Data excerpts
◆ ◆ ◆

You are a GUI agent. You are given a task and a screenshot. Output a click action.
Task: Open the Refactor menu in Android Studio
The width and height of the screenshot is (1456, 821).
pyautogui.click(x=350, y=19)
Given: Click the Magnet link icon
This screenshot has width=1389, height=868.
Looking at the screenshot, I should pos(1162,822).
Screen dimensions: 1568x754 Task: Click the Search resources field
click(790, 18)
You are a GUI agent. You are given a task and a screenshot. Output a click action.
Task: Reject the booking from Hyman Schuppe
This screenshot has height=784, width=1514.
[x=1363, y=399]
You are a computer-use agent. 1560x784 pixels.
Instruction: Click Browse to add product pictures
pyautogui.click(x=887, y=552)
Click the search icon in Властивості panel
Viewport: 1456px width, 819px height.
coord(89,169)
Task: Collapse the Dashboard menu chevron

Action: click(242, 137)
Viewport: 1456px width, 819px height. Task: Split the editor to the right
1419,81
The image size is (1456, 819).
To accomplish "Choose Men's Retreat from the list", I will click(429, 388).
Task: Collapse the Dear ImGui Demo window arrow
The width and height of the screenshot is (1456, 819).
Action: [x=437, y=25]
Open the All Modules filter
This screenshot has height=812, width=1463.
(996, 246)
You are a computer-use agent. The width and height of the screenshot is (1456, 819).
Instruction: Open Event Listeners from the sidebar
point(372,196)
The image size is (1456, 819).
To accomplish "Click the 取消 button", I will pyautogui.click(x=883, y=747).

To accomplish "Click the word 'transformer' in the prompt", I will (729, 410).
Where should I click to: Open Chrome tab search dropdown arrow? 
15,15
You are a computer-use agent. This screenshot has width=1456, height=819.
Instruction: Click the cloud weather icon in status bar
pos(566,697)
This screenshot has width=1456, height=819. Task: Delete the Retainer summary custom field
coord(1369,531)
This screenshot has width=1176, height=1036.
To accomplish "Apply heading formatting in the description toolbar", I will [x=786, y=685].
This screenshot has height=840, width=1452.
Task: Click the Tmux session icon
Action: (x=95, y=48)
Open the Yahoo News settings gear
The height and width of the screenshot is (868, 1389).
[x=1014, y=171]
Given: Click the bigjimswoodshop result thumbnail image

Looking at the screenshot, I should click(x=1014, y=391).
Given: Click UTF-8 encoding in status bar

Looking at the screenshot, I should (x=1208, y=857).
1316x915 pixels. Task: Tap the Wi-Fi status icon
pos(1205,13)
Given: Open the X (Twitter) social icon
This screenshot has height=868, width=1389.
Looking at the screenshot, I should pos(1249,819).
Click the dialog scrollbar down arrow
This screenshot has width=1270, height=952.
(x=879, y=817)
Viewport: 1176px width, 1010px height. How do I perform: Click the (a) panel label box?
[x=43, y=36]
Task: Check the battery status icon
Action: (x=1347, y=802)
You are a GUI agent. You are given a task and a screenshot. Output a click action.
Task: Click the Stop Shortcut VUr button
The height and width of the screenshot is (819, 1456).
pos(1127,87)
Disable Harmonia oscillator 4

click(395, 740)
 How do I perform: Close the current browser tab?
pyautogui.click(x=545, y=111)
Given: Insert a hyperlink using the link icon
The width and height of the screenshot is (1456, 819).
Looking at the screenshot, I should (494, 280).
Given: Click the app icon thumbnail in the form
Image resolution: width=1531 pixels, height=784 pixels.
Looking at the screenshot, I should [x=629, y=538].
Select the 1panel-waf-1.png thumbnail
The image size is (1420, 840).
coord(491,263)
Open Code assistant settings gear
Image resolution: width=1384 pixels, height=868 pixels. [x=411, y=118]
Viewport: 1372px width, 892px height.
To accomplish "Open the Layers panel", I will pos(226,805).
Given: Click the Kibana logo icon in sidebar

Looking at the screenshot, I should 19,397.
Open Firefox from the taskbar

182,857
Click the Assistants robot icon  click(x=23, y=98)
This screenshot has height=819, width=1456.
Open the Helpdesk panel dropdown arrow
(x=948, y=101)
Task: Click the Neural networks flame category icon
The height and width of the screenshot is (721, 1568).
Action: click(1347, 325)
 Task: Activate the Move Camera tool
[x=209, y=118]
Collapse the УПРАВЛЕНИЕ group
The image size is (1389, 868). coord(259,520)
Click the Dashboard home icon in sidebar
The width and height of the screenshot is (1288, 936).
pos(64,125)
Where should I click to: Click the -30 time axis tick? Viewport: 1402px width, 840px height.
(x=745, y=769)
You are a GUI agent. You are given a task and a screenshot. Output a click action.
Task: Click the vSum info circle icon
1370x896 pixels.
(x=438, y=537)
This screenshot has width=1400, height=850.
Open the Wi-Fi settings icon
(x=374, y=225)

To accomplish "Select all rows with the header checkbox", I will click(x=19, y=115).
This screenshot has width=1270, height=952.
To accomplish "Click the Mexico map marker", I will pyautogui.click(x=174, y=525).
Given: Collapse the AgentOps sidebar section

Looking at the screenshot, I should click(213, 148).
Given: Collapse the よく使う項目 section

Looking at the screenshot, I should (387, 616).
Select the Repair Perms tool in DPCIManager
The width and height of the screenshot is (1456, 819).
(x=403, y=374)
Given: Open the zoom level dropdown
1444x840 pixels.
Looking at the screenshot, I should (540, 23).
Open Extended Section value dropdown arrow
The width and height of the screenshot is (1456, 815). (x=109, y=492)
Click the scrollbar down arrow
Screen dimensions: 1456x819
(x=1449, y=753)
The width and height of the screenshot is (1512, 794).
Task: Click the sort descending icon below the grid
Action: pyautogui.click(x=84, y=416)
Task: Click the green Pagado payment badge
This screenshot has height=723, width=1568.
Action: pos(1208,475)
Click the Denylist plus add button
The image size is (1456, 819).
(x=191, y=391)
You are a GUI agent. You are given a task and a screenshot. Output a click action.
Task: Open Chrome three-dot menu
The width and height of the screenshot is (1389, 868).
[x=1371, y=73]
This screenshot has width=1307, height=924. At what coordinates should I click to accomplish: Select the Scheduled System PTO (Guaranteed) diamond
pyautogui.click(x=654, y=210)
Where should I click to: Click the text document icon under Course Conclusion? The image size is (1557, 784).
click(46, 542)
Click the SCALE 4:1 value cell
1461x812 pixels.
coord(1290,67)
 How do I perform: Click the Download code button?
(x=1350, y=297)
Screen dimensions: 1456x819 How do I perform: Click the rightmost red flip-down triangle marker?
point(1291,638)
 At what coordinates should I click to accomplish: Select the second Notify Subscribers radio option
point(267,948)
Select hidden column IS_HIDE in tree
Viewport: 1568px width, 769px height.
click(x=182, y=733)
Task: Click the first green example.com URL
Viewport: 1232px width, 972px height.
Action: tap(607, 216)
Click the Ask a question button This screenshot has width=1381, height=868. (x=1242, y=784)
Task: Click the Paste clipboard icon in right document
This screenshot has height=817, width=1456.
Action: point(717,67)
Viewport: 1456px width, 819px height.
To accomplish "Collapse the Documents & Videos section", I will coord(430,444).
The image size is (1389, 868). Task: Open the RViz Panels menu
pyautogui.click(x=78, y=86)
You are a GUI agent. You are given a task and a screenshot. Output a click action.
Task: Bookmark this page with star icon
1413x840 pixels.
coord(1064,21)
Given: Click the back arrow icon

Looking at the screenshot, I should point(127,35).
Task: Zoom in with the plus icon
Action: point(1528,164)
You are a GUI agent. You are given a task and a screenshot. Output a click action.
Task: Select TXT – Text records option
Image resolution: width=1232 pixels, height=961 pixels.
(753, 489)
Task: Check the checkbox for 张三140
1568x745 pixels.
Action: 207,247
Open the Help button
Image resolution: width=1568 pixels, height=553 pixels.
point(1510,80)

◆ ◆ ◆

ASSIGNED TASK:
All records should be written out again exactly as given.

WORKED SOLUTION:
You are a GUI agent. You are given a task and a screenshot. Output a click action.
Task: Open the Refactor menu in Android Studio
The width and height of the screenshot is (1456, 821).
pyautogui.click(x=350, y=19)
Given: Click the Magnet link icon
This screenshot has width=1389, height=868.
Looking at the screenshot, I should pos(1162,822).
Screen dimensions: 1568x754 Task: Click the Search resources field
click(790, 18)
You are a GUI agent. You are given a task and a screenshot. Output a click action.
Task: Reject the booking from Hyman Schuppe
This screenshot has height=784, width=1514.
[x=1363, y=399]
You are a computer-use agent. 1560x784 pixels.
Instruction: Click Browse to add product pictures
pyautogui.click(x=887, y=552)
Click the search icon in Властивості panel
Viewport: 1456px width, 819px height.
coord(89,169)
Task: Collapse the Dashboard menu chevron

Action: click(242, 137)
Viewport: 1456px width, 819px height. Task: Split the editor to the right
1419,81
The image size is (1456, 819).
To accomplish "Choose Men's Retreat from the list", I will click(429, 388).
Task: Collapse the Dear ImGui Demo window arrow
The width and height of the screenshot is (1456, 819).
Action: [x=437, y=25]
Open the All Modules filter
This screenshot has height=812, width=1463.
(996, 246)
You are a computer-use agent. The width and height of the screenshot is (1456, 819).
Instruction: Open Event Listeners from the sidebar
point(372,196)
The image size is (1456, 819).
To accomplish "Click the 取消 button", I will pyautogui.click(x=883, y=747).

To accomplish "Click the word 'transformer' in the prompt", I will (729, 410).
Where should I click to: Open Chrome tab search dropdown arrow? 
15,15
You are a computer-use agent. This screenshot has width=1456, height=819.
Instruction: Click the cloud weather icon in status bar
pos(566,697)
This screenshot has width=1456, height=819. Task: Delete the Retainer summary custom field
coord(1369,531)
This screenshot has width=1176, height=1036.
To accomplish "Apply heading formatting in the description toolbar", I will [x=786, y=685].
This screenshot has height=840, width=1452.
Task: Click the Tmux session icon
Action: (x=95, y=48)
Open the Yahoo News settings gear
The height and width of the screenshot is (868, 1389).
[x=1014, y=171]
Given: Click the bigjimswoodshop result thumbnail image

Looking at the screenshot, I should click(x=1014, y=391).
Given: Click UTF-8 encoding in status bar

Looking at the screenshot, I should (x=1208, y=857).
1316x915 pixels. Task: Tap the Wi-Fi status icon
pos(1205,13)
Given: Open the X (Twitter) social icon
This screenshot has height=868, width=1389.
Looking at the screenshot, I should pos(1249,819).
Click the dialog scrollbar down arrow
This screenshot has width=1270, height=952.
(x=879, y=817)
Viewport: 1176px width, 1010px height. How do I perform: Click the (a) panel label box?
[x=43, y=36]
Task: Check the battery status icon
Action: (x=1347, y=802)
You are a GUI agent. You are given a task and a screenshot. Output a click action.
Task: Click the Stop Shortcut VUr button
The height and width of the screenshot is (819, 1456).
pos(1127,87)
Disable Harmonia oscillator 4

click(395, 740)
 How do I perform: Close the current browser tab?
pyautogui.click(x=545, y=111)
Given: Insert a hyperlink using the link icon
The width and height of the screenshot is (1456, 819).
Looking at the screenshot, I should (494, 280).
Given: Click the app icon thumbnail in the form
Image resolution: width=1531 pixels, height=784 pixels.
Looking at the screenshot, I should [x=629, y=538].
Select the 1panel-waf-1.png thumbnail
The image size is (1420, 840).
coord(491,263)
Open Code assistant settings gear
Image resolution: width=1384 pixels, height=868 pixels. [x=411, y=118]
Viewport: 1372px width, 892px height.
To accomplish "Open the Layers panel", I will pos(226,805).
Given: Click the Kibana logo icon in sidebar

Looking at the screenshot, I should 19,397.
Open Firefox from the taskbar

182,857
Click the Assistants robot icon  click(x=23, y=98)
This screenshot has height=819, width=1456.
Open the Helpdesk panel dropdown arrow
(x=948, y=101)
Task: Click the Neural networks flame category icon
The height and width of the screenshot is (721, 1568).
Action: click(1347, 325)
 Task: Activate the Move Camera tool
[x=209, y=118]
Collapse the УПРАВЛЕНИЕ group
The image size is (1389, 868). coord(259,520)
Click the Dashboard home icon in sidebar
The width and height of the screenshot is (1288, 936).
pos(64,125)
Where should I click to: Click the -30 time axis tick? Viewport: 1402px width, 840px height.
(x=745, y=769)
You are a GUI agent. You are given a task and a screenshot. Output a click action.
Task: Click the vSum info circle icon
1370x896 pixels.
(x=438, y=537)
This screenshot has width=1400, height=850.
Open the Wi-Fi settings icon
(x=374, y=225)

To accomplish "Select all rows with the header checkbox", I will click(x=19, y=115).
This screenshot has width=1270, height=952.
To accomplish "Click the Mexico map marker", I will pyautogui.click(x=174, y=525).
Given: Collapse the AgentOps sidebar section

Looking at the screenshot, I should click(213, 148).
Given: Collapse the よく使う項目 section

Looking at the screenshot, I should (387, 616).
Select the Repair Perms tool in DPCIManager
The width and height of the screenshot is (1456, 819).
(x=403, y=374)
Given: Open the zoom level dropdown
1444x840 pixels.
Looking at the screenshot, I should (540, 23).
Open Extended Section value dropdown arrow
The width and height of the screenshot is (1456, 815). (x=109, y=492)
Click the scrollbar down arrow
Screen dimensions: 1456x819
(x=1449, y=753)
The width and height of the screenshot is (1512, 794).
Task: Click the sort descending icon below the grid
Action: pyautogui.click(x=84, y=416)
Task: Click the green Pagado payment badge
This screenshot has height=723, width=1568.
Action: pos(1208,475)
Click the Denylist plus add button
The image size is (1456, 819).
(x=191, y=391)
You are a GUI agent. You are given a task and a screenshot. Output a click action.
Task: Open Chrome three-dot menu
The width and height of the screenshot is (1389, 868).
[x=1371, y=73]
This screenshot has width=1307, height=924. At what coordinates should I click to accomplish: Select the Scheduled System PTO (Guaranteed) diamond
pyautogui.click(x=654, y=210)
Where should I click to: Click the text document icon under Course Conclusion? The image size is (1557, 784).
click(46, 542)
Click the SCALE 4:1 value cell
1461x812 pixels.
coord(1290,67)
 How do I perform: Click the Download code button?
(x=1350, y=297)
Screen dimensions: 1456x819 How do I perform: Click the rightmost red flip-down triangle marker?
point(1291,638)
 At what coordinates should I click to accomplish: Select the second Notify Subscribers radio option
point(267,948)
Select hidden column IS_HIDE in tree
Viewport: 1568px width, 769px height.
click(x=182, y=733)
Task: Click the first green example.com URL
Viewport: 1232px width, 972px height.
Action: tap(607, 216)
Click the Ask a question button This screenshot has width=1381, height=868. (x=1242, y=784)
Task: Click the Paste clipboard icon in right document
This screenshot has height=817, width=1456.
Action: point(717,67)
Viewport: 1456px width, 819px height.
To accomplish "Collapse the Documents & Videos section", I will coord(430,444).
The image size is (1389, 868). Task: Open the RViz Panels menu
pyautogui.click(x=78, y=86)
You are a GUI agent. You are given a task and a screenshot. Output a click action.
Task: Bookmark this page with star icon
1413x840 pixels.
coord(1064,21)
Given: Click the back arrow icon

Looking at the screenshot, I should point(127,35).
Task: Zoom in with the plus icon
Action: point(1528,164)
You are a GUI agent. You are given a task and a screenshot. Output a click action.
Task: Select TXT – Text records option
Image resolution: width=1232 pixels, height=961 pixels.
(753, 489)
Task: Check the checkbox for 张三140
1568x745 pixels.
Action: 207,247
Open the Help button
Image resolution: width=1568 pixels, height=553 pixels.
point(1510,80)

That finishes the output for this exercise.